As we can see in the output, we have got 2 as the optimal number of neighbours. 

#### 4.3 - Defining training the K-NN Regression model

In [26]:
# Defining the KNN regressor with optimal value of K

regressor = KNeighborsRegressor(n_neighbors=3)
regressor.fit(X_train, y_train)


KNeighborsRegressor(n_neighbors=3)

### 5 - Predicting and evaluating the predictions

#### 5.1 - Predicting part

In [27]:
# Making predictions on the test data
y_pred = regressor.predict(X_test)


In [28]:
# Comparing the predicted profits with actual profits
pd.DataFrame(data={'Predicted Profit': y_pred, 'Actual Profit': y_test})


Unnamed: 0,Predicted Profit,Actual Profit
0,192245.163333,192261.83
1,49474.083333,49530.75
2,152211.77,152161.77
3,106273.806667,105683.54
4,93709.043333,42509.73
5,97424.506667,97427.84
6,107401.006667,107404.34
7,96476.176667,96479.51
8,99934.256667,99937.59
9,155752.6,155702.6


#### 5.1 - Evaluating part

In [29]:
# Mean Squared Error (MSE)
from sklearn.metrics import mean_squared_error
MSE=mean_squared_error(y_test, y_pred)
print('Mean Squared Error is:', MSE)


Mean Squared Error is: 262014167.49203998


- The MSE looks too high, we should check with RMSE.

In [30]:
# Root Mean Squared Error (RMSE)
import math
RMSE= math.sqrt(MSE)
print('Root Mean Squared Error is:', RMSE)


Root Mean Squared Error is: 16186.851685613234


- This shows the actual error between the actual and predicted values of profits.

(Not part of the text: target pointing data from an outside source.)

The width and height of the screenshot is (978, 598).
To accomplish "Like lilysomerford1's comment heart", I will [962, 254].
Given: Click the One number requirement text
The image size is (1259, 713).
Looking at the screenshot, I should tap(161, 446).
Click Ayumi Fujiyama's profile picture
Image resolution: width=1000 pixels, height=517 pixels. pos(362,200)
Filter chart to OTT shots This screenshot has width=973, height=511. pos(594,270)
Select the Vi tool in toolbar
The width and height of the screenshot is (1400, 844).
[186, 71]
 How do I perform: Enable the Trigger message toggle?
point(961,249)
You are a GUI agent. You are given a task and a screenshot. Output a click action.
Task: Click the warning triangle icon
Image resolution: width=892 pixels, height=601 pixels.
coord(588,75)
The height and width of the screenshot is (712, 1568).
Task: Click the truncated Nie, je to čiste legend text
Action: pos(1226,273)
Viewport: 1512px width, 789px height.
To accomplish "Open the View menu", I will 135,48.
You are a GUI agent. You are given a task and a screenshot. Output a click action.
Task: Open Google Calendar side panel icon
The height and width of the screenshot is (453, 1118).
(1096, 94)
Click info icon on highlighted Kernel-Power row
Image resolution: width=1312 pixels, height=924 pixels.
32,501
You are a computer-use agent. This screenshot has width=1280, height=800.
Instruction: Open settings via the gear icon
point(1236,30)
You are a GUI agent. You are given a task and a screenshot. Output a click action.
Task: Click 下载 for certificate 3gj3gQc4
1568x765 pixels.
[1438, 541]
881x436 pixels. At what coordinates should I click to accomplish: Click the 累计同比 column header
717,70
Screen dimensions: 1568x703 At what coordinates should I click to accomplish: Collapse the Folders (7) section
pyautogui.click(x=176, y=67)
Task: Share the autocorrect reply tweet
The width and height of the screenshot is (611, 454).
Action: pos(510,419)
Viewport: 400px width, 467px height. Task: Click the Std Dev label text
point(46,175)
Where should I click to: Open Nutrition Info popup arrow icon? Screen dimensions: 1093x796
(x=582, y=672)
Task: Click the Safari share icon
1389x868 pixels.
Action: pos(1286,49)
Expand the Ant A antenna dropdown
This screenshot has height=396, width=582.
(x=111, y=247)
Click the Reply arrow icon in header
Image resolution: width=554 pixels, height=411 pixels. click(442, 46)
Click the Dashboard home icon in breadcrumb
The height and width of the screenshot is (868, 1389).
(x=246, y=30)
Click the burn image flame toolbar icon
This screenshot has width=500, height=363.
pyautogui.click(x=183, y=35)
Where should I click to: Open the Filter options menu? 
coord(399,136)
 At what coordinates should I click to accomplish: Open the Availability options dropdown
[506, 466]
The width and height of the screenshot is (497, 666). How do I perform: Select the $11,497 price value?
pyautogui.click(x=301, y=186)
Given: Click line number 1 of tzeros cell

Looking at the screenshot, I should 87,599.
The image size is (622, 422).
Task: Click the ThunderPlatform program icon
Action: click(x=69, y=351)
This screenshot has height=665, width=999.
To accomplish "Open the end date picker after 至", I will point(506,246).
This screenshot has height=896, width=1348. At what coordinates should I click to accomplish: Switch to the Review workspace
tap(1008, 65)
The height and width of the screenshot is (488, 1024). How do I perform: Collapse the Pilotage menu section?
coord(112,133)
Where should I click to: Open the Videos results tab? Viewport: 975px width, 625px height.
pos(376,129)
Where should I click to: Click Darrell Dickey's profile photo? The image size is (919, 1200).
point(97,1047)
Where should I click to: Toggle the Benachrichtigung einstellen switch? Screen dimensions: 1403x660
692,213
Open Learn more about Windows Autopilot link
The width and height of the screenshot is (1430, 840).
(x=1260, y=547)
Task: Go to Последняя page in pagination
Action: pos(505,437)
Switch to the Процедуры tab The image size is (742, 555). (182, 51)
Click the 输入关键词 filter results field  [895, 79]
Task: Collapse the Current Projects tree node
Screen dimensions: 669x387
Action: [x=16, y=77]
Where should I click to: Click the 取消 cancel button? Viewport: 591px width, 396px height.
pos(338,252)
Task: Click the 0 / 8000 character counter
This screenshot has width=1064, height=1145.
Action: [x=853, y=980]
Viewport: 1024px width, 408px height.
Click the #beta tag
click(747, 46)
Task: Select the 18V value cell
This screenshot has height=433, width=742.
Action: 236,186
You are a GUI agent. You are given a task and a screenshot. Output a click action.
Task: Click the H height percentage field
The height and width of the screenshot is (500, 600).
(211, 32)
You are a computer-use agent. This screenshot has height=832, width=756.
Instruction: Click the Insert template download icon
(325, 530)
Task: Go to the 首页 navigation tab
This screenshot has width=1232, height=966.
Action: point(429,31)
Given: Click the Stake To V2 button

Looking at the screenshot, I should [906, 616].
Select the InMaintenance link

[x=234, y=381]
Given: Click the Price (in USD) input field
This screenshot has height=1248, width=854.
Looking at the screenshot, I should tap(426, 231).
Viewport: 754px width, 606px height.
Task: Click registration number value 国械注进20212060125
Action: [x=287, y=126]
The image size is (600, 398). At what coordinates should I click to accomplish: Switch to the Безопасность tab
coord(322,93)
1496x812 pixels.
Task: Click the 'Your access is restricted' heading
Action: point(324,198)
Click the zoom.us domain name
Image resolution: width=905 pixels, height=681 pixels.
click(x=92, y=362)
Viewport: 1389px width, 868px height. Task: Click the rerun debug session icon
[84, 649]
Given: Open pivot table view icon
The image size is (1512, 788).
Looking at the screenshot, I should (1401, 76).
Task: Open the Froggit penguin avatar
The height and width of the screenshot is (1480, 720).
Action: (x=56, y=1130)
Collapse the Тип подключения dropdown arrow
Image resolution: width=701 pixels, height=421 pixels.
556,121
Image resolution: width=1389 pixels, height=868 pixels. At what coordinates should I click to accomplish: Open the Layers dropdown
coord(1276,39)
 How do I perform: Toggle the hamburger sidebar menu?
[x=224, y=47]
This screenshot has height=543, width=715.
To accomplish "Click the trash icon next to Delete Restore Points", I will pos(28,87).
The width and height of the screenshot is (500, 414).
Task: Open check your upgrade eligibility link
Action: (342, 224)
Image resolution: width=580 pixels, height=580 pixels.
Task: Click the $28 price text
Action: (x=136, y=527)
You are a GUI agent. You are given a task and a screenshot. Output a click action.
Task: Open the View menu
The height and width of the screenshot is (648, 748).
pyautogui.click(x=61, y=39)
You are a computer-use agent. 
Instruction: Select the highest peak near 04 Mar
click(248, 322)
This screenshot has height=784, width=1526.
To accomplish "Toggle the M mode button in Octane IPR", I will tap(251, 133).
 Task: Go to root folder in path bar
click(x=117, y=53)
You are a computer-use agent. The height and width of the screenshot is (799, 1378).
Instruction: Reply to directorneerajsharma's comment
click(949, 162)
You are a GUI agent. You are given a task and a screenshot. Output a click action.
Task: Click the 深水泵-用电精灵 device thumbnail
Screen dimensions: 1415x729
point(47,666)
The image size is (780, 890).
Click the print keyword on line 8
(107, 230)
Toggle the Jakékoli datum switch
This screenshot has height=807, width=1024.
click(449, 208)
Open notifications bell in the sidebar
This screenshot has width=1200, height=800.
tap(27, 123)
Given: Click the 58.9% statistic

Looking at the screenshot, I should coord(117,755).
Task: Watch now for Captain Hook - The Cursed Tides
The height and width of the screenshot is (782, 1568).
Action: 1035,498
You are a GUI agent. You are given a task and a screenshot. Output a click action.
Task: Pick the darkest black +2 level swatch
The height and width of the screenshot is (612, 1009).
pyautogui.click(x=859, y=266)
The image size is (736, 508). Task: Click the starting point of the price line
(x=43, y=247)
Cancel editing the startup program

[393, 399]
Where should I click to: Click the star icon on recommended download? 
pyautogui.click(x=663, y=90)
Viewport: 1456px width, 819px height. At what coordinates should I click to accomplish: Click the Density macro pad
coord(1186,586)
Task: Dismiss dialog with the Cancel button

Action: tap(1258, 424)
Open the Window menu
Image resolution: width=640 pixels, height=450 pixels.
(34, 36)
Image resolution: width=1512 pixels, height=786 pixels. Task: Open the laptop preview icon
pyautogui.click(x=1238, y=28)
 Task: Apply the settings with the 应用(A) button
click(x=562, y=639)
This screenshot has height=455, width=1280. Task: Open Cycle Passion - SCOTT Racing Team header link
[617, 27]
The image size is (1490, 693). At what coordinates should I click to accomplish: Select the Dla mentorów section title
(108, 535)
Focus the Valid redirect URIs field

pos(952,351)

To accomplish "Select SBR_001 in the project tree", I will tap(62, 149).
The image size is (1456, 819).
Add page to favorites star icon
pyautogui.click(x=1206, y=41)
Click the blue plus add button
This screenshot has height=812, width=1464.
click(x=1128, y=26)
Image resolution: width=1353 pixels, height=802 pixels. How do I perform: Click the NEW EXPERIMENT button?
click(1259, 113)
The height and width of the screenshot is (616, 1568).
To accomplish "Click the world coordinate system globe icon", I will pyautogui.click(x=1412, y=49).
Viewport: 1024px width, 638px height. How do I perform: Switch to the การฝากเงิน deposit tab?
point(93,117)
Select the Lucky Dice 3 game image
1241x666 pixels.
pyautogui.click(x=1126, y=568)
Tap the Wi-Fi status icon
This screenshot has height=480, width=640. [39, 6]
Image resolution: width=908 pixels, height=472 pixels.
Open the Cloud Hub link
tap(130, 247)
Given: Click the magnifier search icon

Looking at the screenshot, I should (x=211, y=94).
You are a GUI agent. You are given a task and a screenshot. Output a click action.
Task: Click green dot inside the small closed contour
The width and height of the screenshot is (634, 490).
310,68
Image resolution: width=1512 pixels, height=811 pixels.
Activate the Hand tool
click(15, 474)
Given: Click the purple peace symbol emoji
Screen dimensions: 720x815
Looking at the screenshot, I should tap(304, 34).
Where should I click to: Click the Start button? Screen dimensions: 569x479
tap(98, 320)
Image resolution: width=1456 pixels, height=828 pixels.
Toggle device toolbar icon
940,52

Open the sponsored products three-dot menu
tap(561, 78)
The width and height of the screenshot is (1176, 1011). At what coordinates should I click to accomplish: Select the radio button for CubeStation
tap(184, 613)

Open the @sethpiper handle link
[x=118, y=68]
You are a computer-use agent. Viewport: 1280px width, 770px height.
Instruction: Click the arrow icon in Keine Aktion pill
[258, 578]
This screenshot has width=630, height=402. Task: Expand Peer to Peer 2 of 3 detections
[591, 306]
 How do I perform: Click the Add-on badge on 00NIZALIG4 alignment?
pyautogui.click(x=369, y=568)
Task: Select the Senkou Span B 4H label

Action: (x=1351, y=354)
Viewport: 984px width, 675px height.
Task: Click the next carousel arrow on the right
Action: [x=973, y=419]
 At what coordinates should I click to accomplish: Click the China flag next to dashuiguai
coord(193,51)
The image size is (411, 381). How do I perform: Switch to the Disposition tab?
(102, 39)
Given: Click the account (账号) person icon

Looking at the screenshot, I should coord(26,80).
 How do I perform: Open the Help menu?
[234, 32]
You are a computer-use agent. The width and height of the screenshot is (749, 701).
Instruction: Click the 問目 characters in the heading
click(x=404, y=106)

So there is an overall 16186.47 of error between the actual and predicted profits. 


To find how well the K-NN regression model was fitted with the data, we will obtain the R-squared which is a measure of the fitness of the regression models. 



In [31]:
# R-Squared
from sklearn.metrics import r2_score
r2 = r2_score(y_test, y_pred)
print('R-Squared is:', r2)


R-Squared is: 0.8525144611428654


**Results** :

- As we can see that the value of R-squared is nearer to 1 on a scale of 0 to 1, we can say that the model was well fitted and the prediction results will be satisfactory with this well-fitted model.